Records for this task
◆ ◆ ◆ ◆ ◆ ◆ ◆

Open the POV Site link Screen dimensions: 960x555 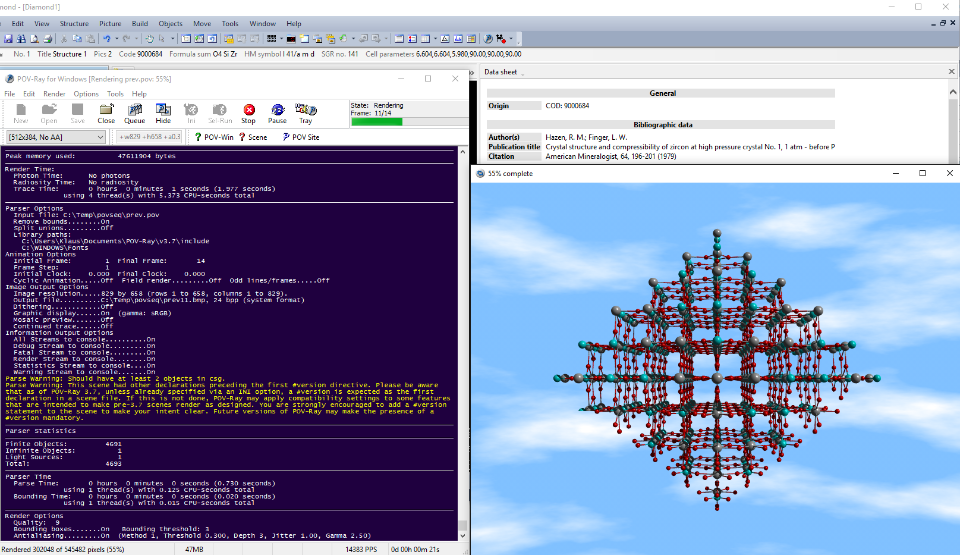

◆ ◆ ◆ ◆ ◆ ◆ ◆

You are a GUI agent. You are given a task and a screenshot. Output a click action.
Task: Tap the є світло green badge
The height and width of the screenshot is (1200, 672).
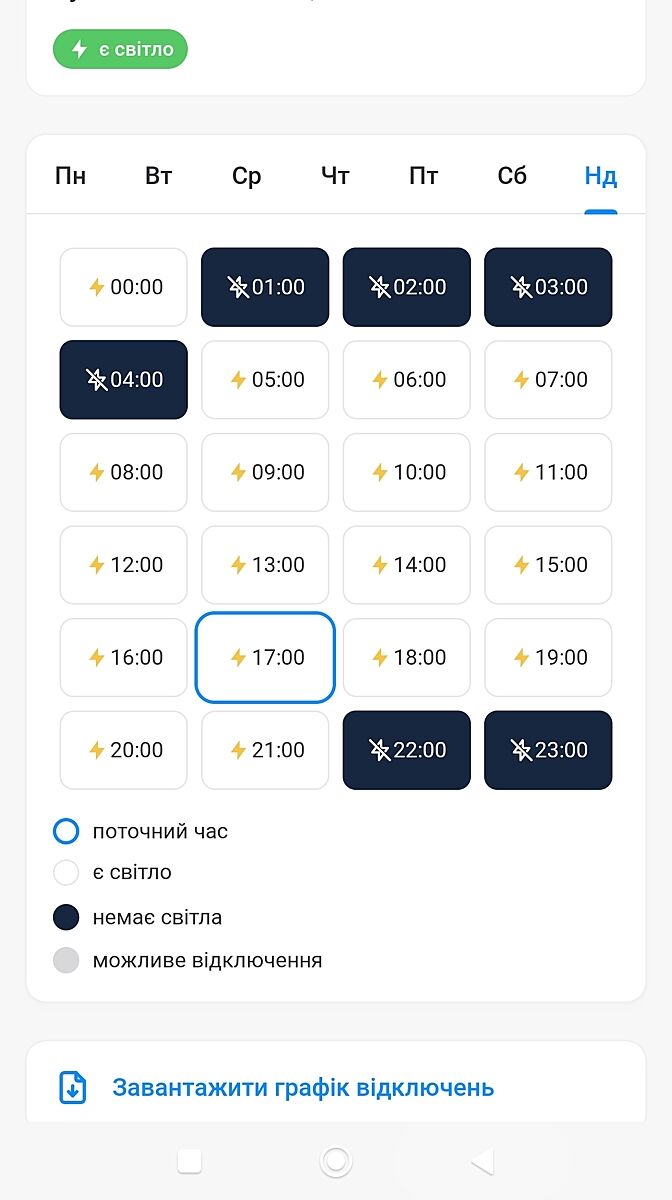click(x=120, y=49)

◆ ◆ ◆ ◆ ◆ ◆ ◆

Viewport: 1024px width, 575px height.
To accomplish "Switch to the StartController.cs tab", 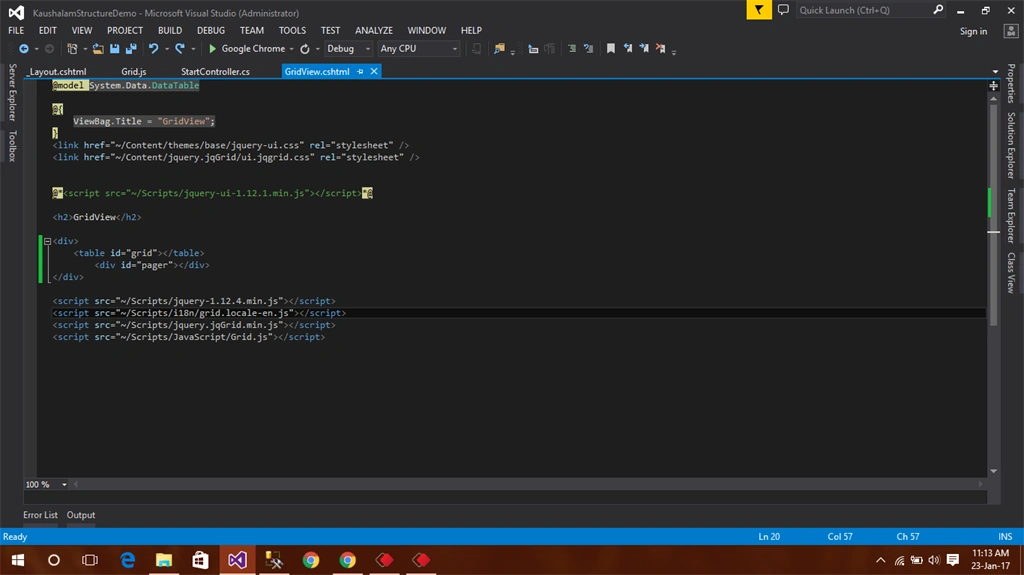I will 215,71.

◆ ◆ ◆ ◆ ◆ ◆ ◆

What you have to do
Copy, word for word, the lines of the items above from the one containing "You are a GUI" up to and including the one containing "click(x=120, y=49)". Leave the pictures out.

The output
You are a GUI agent. You are given a task and a screenshot. Output a click action.
Task: Tap the є світло green badge
The height and width of the screenshot is (1200, 672).
click(x=120, y=49)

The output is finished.